The judgment considered human rights and the Paris Agreement in its interpretation of the unwritten standard of care. The Court also referred to the UN Guiding Principles on Business and Human Rights (ungp), which it found to constitute an authoritative, internationally endorsed soft law instrument setting out the responsibilities of states and businesses in relation to human rights; the ungp ‘are suitable as a guideline in the interpretation of the unwritten standard of care’. According to the Court, the responsibility to respect human rights encompasses the company’s entire value chain’ including the end-users of the products produced and traded by the Shell group. The Court concluded that the human rights standards, the ungp, and the Paris agreement all support the conclusion that Shell should be ordered to reduce the CO2 emissions of the Shell group’s activities by net 45 per cent at the end of 2030 relative to 2019 through the group’s corporate policy. In the USA, by contrast, similar constitutional and human rights tend to be denied by US courts, for instance on grounds of judicial deference towards ‘political questions’ left open in the US Constitution and not (yet) decided by the US Congress, which remains reluctant to enact legislation recognizing new human, constitutional or environmental rights and prescribing climate change mitigation based on the ‘polluter pays principle’ (aimed at enhancing ‘total welfare’ protecting all citizens against environmental harms) rather than on macro-economic ‘Kaldor-Hicks-efficiencies’ (justifying also polluting industries). The US Inflation Reduction Act (ira) adopted in August 2022 uses discriminatory tax credits, domestic content requirements and trade discrimination for promoting de-carbonization of the US economy, thereby further undermining wto law and increasing trade conflicts. While the ira’s financial incentives for ‘green investments’ are important, their economic discrimination will undermine non-discriminatory conditions of trade and competition. The EU’s response to the US’s announcement that it would plough $369bn-worth of tax credits and subsidies into its clean tech industries – a key part of President Biden’s ira – marks a return to mutually competing industrial policies at a time when the wto dispute settlement system has been undermined by the USA.
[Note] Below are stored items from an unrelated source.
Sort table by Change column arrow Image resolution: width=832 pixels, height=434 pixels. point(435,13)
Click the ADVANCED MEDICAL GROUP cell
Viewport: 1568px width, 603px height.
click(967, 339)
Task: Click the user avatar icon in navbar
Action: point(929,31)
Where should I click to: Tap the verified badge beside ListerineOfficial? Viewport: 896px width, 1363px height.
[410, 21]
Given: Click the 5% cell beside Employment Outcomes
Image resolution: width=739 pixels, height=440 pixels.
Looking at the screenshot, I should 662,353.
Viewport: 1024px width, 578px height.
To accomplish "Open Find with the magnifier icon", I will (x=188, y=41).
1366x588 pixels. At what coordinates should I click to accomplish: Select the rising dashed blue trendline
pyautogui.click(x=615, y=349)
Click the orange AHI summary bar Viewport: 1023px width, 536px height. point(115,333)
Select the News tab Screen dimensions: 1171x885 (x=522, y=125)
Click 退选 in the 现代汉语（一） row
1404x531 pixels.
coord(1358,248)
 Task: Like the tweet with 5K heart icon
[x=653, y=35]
4 Disruption of wto Law by Executive Power Politics

Authoritarian states (like China and Russia) do not protect effective constitutional and judicial remedies of their citizens against executive suppression of human and democratic rights (like freedoms of information and of political opposition). Nor do their power monopolies and state-capitalism protect non-discriminatory conditions of competition. gatt/wto law provides for insufficient legal disciplines on state-trading companies, subsidies and other distortions of trade and competition. Hence, market economies increasingly introduce countermeasures in their trade relations with China and Russia aimed at limiting competitive distortions and perceived violations of the ‘embedded liberalism’27 underlying wto law. China’s ‘unlimited partnership’ with Russia of February 2022, and its network of bilateral ‘Belt and Road Agreements’ with over 80 countries, lay the foundations for an alternative trade regime dominated by bilateral power-politics without multilateral rules, independent judicial remedies and guarantees of human and democratic rights of citizens.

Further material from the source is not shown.